Hay momentos en la historia de las naciones en los que los ciudadanos tienen la obligación moral de preguntarse hacia dónde se dirige su país. No basta con observar los acontecimientos de forma aislada. Es necesario unir las piezas del puzle. Y cuando se unen todas las piezas que hoy tenemos delante, el resultado es profundamente inquietante.
Las reflexiones expuestas por la periodista Isabel Durán sobre los mecanismos de identificación digital y los riesgos asociados a determinados cambios impulsados por el Gobierno no deberían despacharse con insultos, campañas de descrédito o ataques personales. Precisamente cuando una información genera dudas razonables, la obligación de un gobierno democrático es responder con transparencia y permitir el debate público. Sin embargo, la reacción de Moncloa y de sus terminales mediáticas ha sido exactamente la contraria: desacreditar al mensajero antes que responder a las preguntas.

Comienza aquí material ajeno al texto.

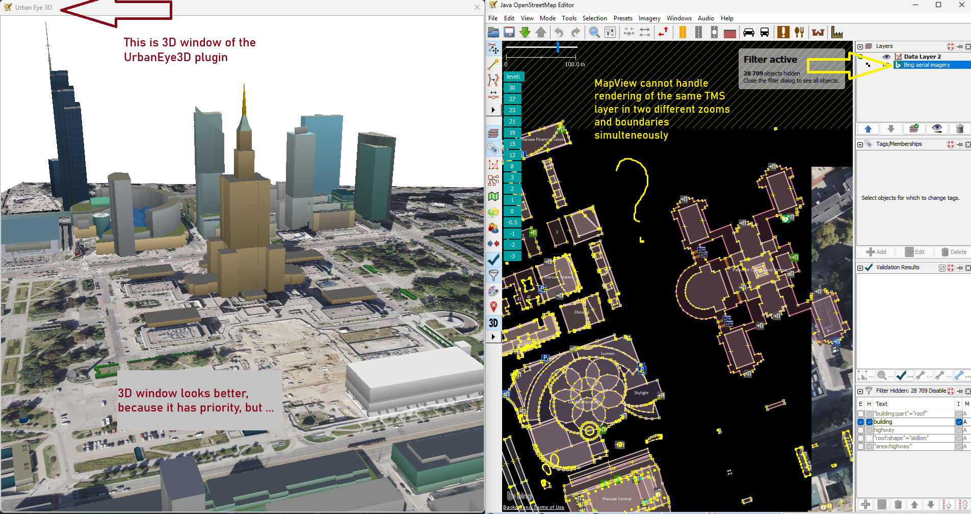This screenshot has width=971, height=514.
Task: Click the magnifier search icon in toolbar
Action: click(594, 33)
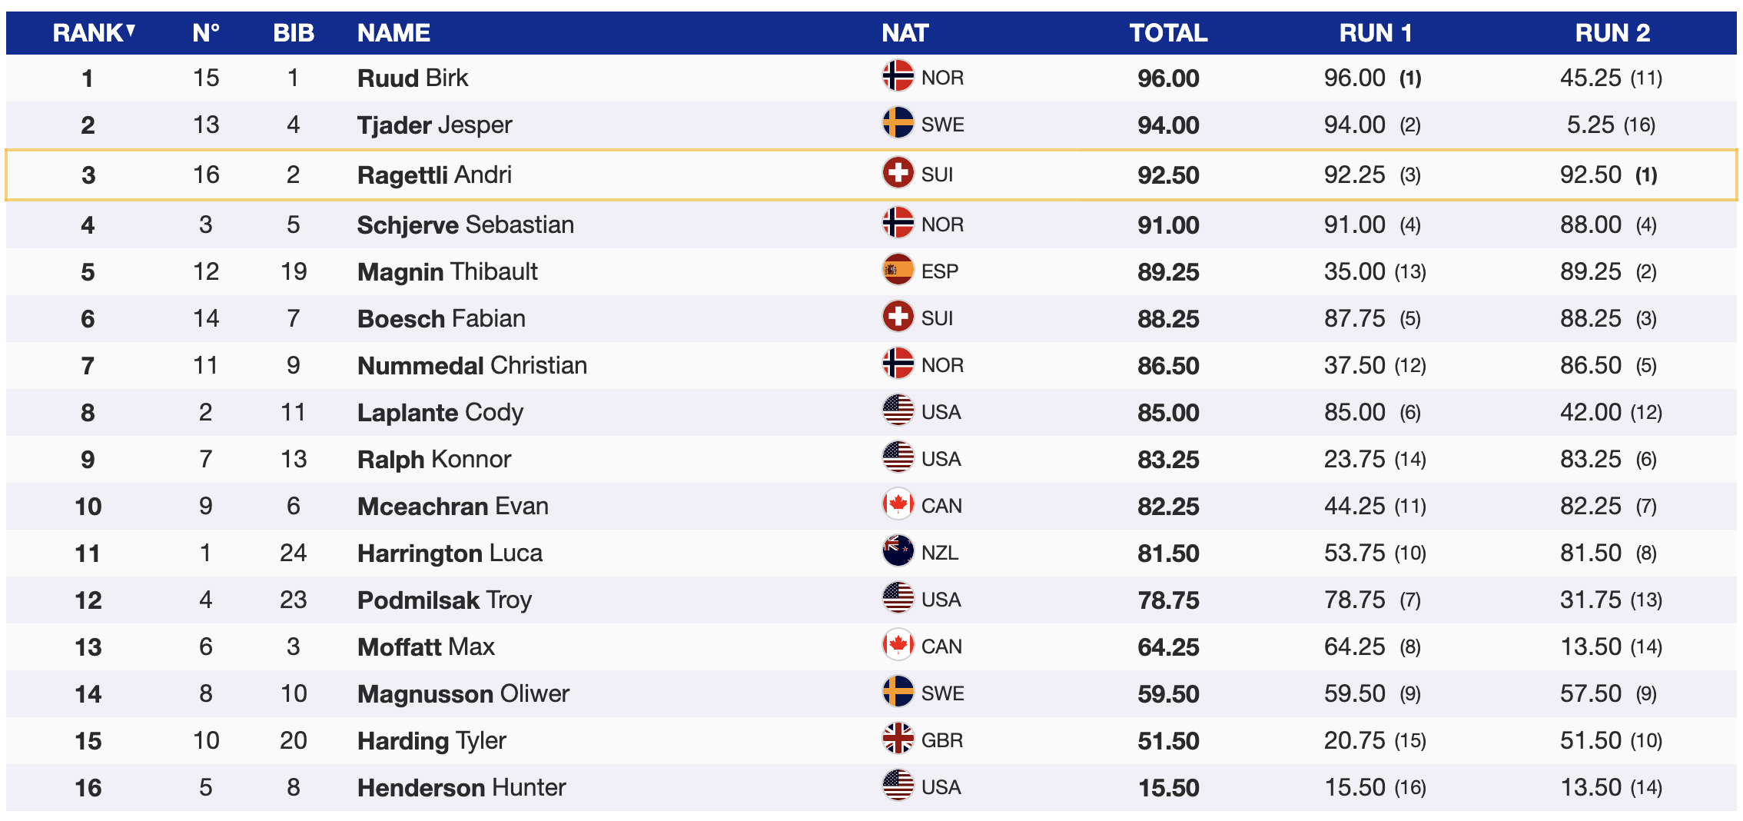Sort table by NAME column header

tap(393, 33)
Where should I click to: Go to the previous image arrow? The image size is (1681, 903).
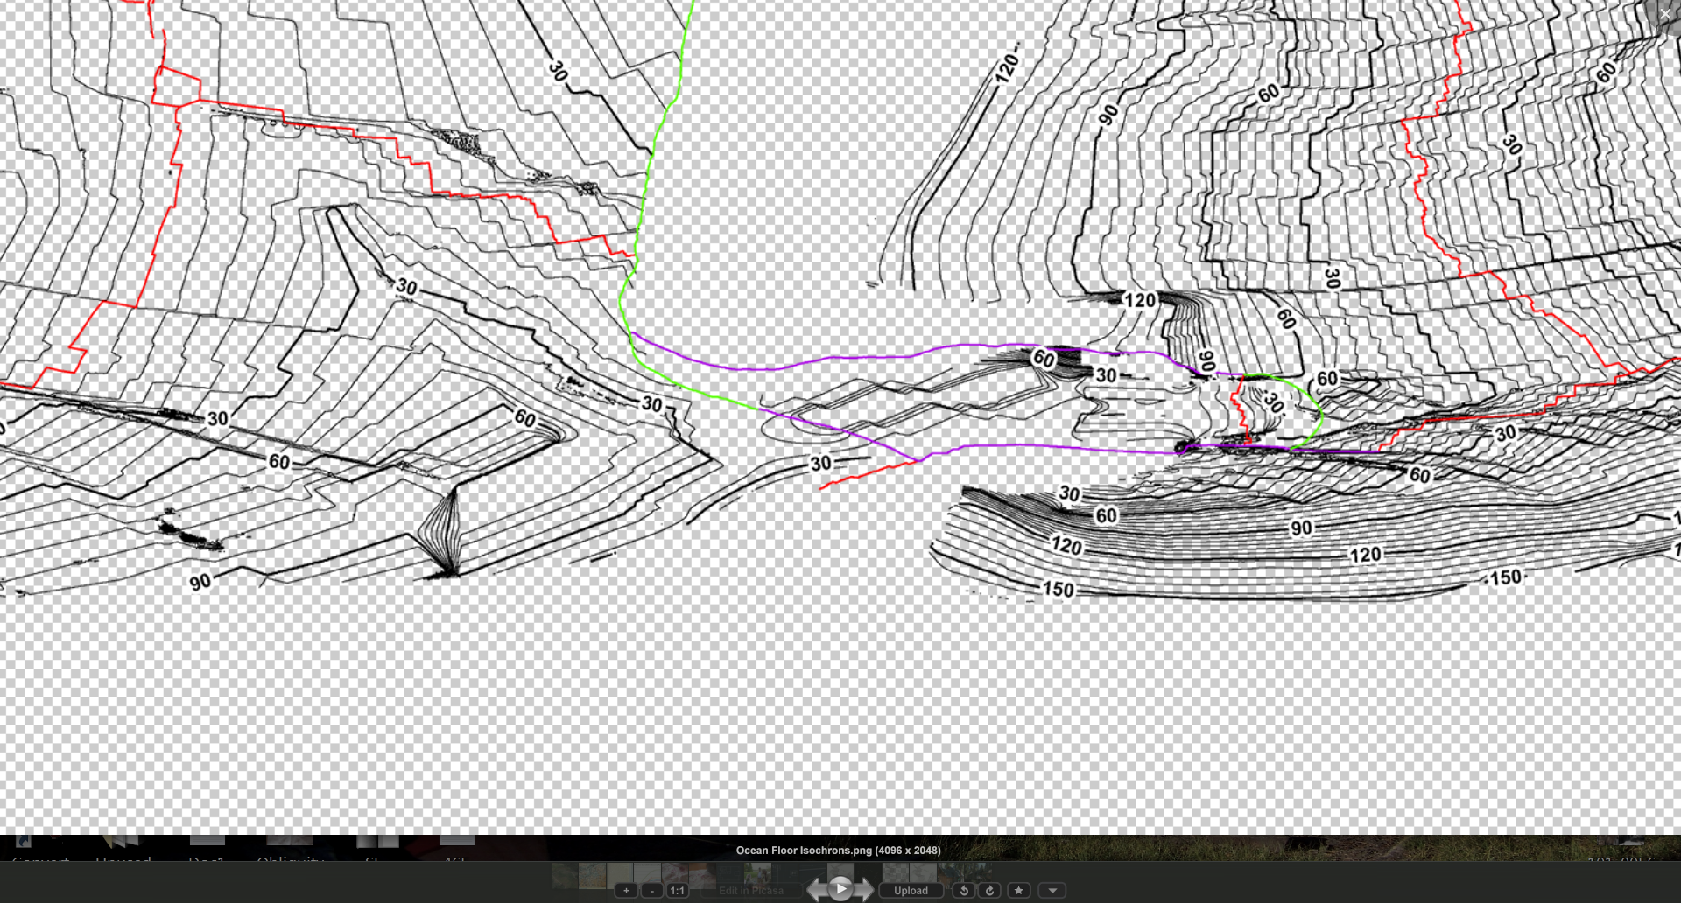point(816,890)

Lo verdaderamente preocupante no es un asunto concreto. Lo preocupante es el patrón.
Porque cuando observamos los últimos años del sanchismo comprobamos que existe una constante: el control del relato, la ocupación de las instituciones y la eliminación progresiva de cualquier contrapoder.

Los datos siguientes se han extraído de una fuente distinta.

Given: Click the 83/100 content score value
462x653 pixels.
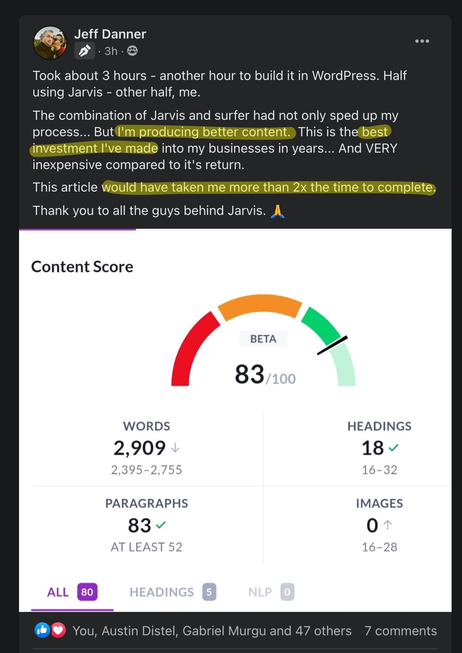Looking at the screenshot, I should click(265, 375).

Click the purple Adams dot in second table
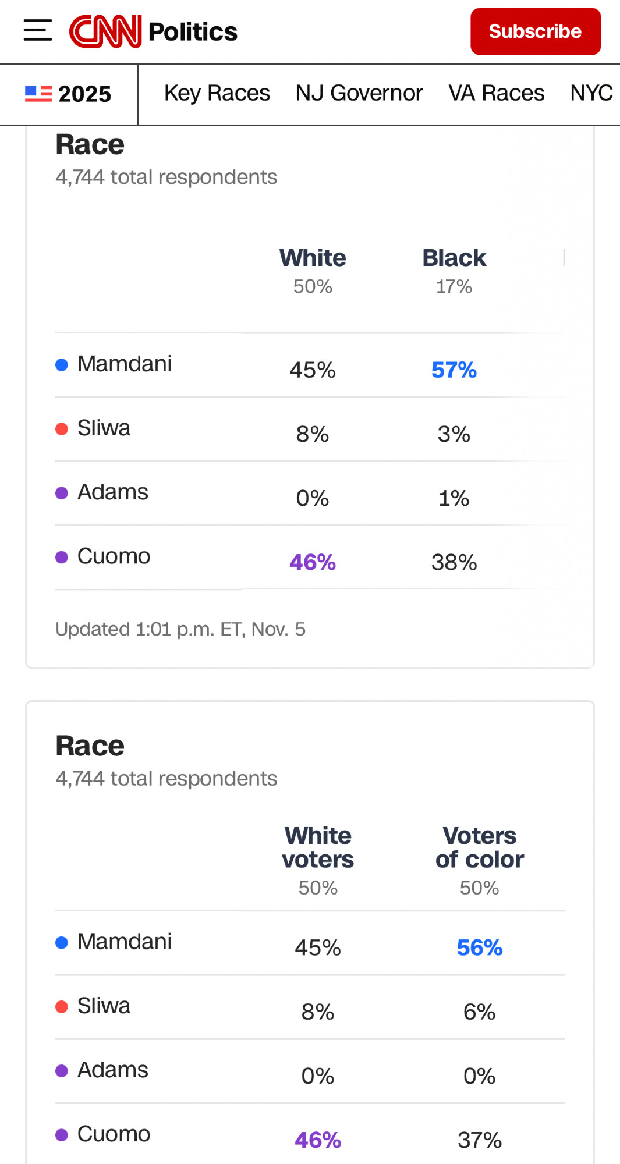[62, 1071]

La colonización del Estado
Pedro Sánchez llegó al poder prometiendo regeneración democrática. Ocho años después, España se encuentra inmersa en una crisis institucional sin precedentes desde la Transición.
El Gobierno ha convertido organismos que deberían ser neutrales en instrumentos políticos. RTVE, el CIS, la Fiscalía General del Estado, organismos reguladores y numerosas estructuras públicas han sido objeto de una colonización sistemática cuyo objetivo parece evidente: asegurar que el relato oficial prevalezca sobre cualquier versión alternativa.
Cuando un periodista investiga, se le señala.
Cuando un juez investiga, se le desacredita.
Cuando la Guardia Civil investiga, se intenta cuestionar su trabajo.
Cuando un medio publica información incómoda, se le acusa de difundir bulos.
No estamos ante hechos aislados. Estamos ante una metodología.
Y eso es lo que hace que las advertencias resulten especialmente graves.
El peligro de la identificación digital sin garantías
La polémica planteada por Isabel Durán gira en torno a la necesidad de que cualquier sistema digital de identificación mantenga mecanismos robustos de verificación y autenticación. Según las informaciones publicadas, la controversia surgió por la eliminación de determinados procesos de validación en tiempo real para la identificación mediante aplicaciones digitales en procesos electorales, algo que generó un intenso debate público.
La cuestión fundamental no es si ha existido fraude.
La cuestión es si pueden existir vulnerabilidades.
En una democracia madura, señalar una posible vulnerabilidad debería ser considerado un ejercicio de responsabilidad.
Sin embargo, en la España de Sánchez, quien señala un problema se convierte automáticamente en enemigo del régimen.
Y ahí reside el verdadero peligro.
Porque una democracia no muere necesariamente el día que se produce una irregularidad.
Muere cuando ya no se permite preguntar si esa irregularidad es posible.
El proyecto del sanchismo
Muchos españoles siguen pensando que todo esto son episodios inconexos.
No lo son.
La amnistía a quienes intentaron destruir España.